#### Goal:
Rewrite the lines below as a Markdown table with the columns Row and Text, numbering each line in order and leaving out the blank ones.

#### Extracted entries:
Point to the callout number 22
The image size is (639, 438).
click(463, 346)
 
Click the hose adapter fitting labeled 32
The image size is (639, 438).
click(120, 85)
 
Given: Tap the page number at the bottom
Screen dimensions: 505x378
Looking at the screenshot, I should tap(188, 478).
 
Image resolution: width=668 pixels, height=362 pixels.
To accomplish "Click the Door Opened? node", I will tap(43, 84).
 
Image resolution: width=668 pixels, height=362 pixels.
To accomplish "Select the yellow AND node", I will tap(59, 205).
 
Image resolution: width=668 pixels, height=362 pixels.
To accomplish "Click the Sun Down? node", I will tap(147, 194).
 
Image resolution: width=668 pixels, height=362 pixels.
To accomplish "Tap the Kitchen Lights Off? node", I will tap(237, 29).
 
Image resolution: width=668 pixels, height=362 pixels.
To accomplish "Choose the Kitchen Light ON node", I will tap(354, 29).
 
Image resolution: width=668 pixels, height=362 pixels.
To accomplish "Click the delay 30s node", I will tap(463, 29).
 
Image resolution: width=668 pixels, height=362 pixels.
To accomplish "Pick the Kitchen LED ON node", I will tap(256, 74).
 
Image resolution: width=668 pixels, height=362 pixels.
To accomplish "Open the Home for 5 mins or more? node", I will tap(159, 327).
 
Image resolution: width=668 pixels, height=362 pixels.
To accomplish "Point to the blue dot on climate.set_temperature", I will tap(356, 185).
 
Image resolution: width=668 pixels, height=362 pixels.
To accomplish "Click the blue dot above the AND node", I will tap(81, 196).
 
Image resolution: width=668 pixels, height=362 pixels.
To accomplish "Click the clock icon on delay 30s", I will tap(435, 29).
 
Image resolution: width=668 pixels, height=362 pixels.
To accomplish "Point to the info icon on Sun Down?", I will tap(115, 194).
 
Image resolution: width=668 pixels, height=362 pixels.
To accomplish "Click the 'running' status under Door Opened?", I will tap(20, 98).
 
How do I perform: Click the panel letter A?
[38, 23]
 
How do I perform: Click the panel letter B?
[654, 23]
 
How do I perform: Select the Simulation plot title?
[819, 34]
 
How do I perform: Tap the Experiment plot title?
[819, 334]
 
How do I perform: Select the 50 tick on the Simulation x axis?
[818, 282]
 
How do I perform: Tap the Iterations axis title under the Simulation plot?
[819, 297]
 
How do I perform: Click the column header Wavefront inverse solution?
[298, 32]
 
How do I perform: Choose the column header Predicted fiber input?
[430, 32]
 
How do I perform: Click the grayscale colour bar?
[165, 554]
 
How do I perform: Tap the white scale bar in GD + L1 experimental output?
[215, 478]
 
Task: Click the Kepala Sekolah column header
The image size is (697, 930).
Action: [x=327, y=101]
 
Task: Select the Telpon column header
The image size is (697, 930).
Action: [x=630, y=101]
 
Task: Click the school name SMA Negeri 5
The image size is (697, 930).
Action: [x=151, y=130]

#### Expected output:
| Row | Text |
|---|---|
| 1 | Point to the callout number 22 |
| 2 | The image size is (639, 438). |
| 3 | click(463, 346) |
| 4 | Click the hose adapter fitting labeled 32 |
| 5 | The image size is (639, 438). |
| 6 | click(120, 85) |
| 7 | Given: Tap the page number at the bottom |
| 8 | Screen dimensions: 505x378 |
| 9 | Looking at the screenshot, I should tap(188, 478). |
| 10 | Image resolution: width=668 pixels, height=362 pixels. |
| 11 | To accomplish "Click the Door Opened? node", I will tap(43, 84). |
| 12 | Image resolution: width=668 pixels, height=362 pixels. |
| 13 | To accomplish "Select the yellow AND node", I will tap(59, 205). |
| 14 | Image resolution: width=668 pixels, height=362 pixels. |
| 15 | To accomplish "Click the Sun Down? node", I will tap(147, 194). |
| 16 | Image resolution: width=668 pixels, height=362 pixels. |
| 17 | To accomplish "Tap the Kitchen Lights Off? node", I will tap(237, 29). |
| 18 | Image resolution: width=668 pixels, height=362 pixels. |
| 19 | To accomplish "Choose the Kitchen Light ON node", I will tap(354, 29). |
| 20 | Image resolution: width=668 pixels, height=362 pixels. |
| 21 | To accomplish "Click the delay 30s node", I will tap(463, 29). |
| 22 | Image resolution: width=668 pixels, height=362 pixels. |
| 23 | To accomplish "Pick the Kitchen LED ON node", I will tap(256, 74). |
| 24 | Image resolution: width=668 pixels, height=362 pixels. |
| 25 | To accomplish "Open the Home for 5 mins or more? node", I will tap(159, 327). |
| 26 | Image resolution: width=668 pixels, height=362 pixels. |
| 27 | To accomplish "Point to the blue dot on climate.set_temperature", I will tap(356, 185). |
| 28 | Image resolution: width=668 pixels, height=362 pixels. |
| 29 | To accomplish "Click the blue dot above the AND node", I will tap(81, 196). |
| 30 | Image resolution: width=668 pixels, height=362 pixels. |
| 31 | To accomplish "Click the clock icon on delay 30s", I will tap(435, 29). |
| 32 | Image resolution: width=668 pixels, height=362 pixels. |
| 33 | To accomplish "Point to the info icon on Sun Down?", I will tap(115, 194). |
| 34 | Image resolution: width=668 pixels, height=362 pixels. |
| 35 | To accomplish "Click the 'running' status under Door Opened?", I will tap(20, 98). |
| 36 | How do I perform: Click the panel letter A? |
| 37 | [38, 23] |
| 38 | How do I perform: Click the panel letter B? |
| 39 | [654, 23] |
| 40 | How do I perform: Select the Simulation plot title? |
| 41 | [819, 34] |
| 42 | How do I perform: Tap the Experiment plot title? |
| 43 | [819, 334] |
| 44 | How do I perform: Select the 50 tick on the Simulation x axis? |
| 45 | [818, 282] |
| 46 | How do I perform: Tap the Iterations axis title under the Simulation plot? |
| 47 | [819, 297] |
| 48 | How do I perform: Click the column header Wavefront inverse solution? |
| 49 | [298, 32] |
| 50 | How do I perform: Choose the column header Predicted fiber input? |
| 51 | [430, 32] |
| 52 | How do I perform: Click the grayscale colour bar? |
| 53 | [165, 554] |
| 54 | How do I perform: Tap the white scale bar in GD + L1 experimental output? |
| 55 | [215, 478] |
| 56 | Task: Click the Kepala Sekolah column header |
| 57 | The image size is (697, 930). |
| 58 | Action: [x=327, y=101] |
| 59 | Task: Select the Telpon column header |
| 60 | The image size is (697, 930). |
| 61 | Action: [x=630, y=101] |
| 62 | Task: Click the school name SMA Negeri 5 |
| 63 | The image size is (697, 930). |
| 64 | Action: [x=151, y=130] |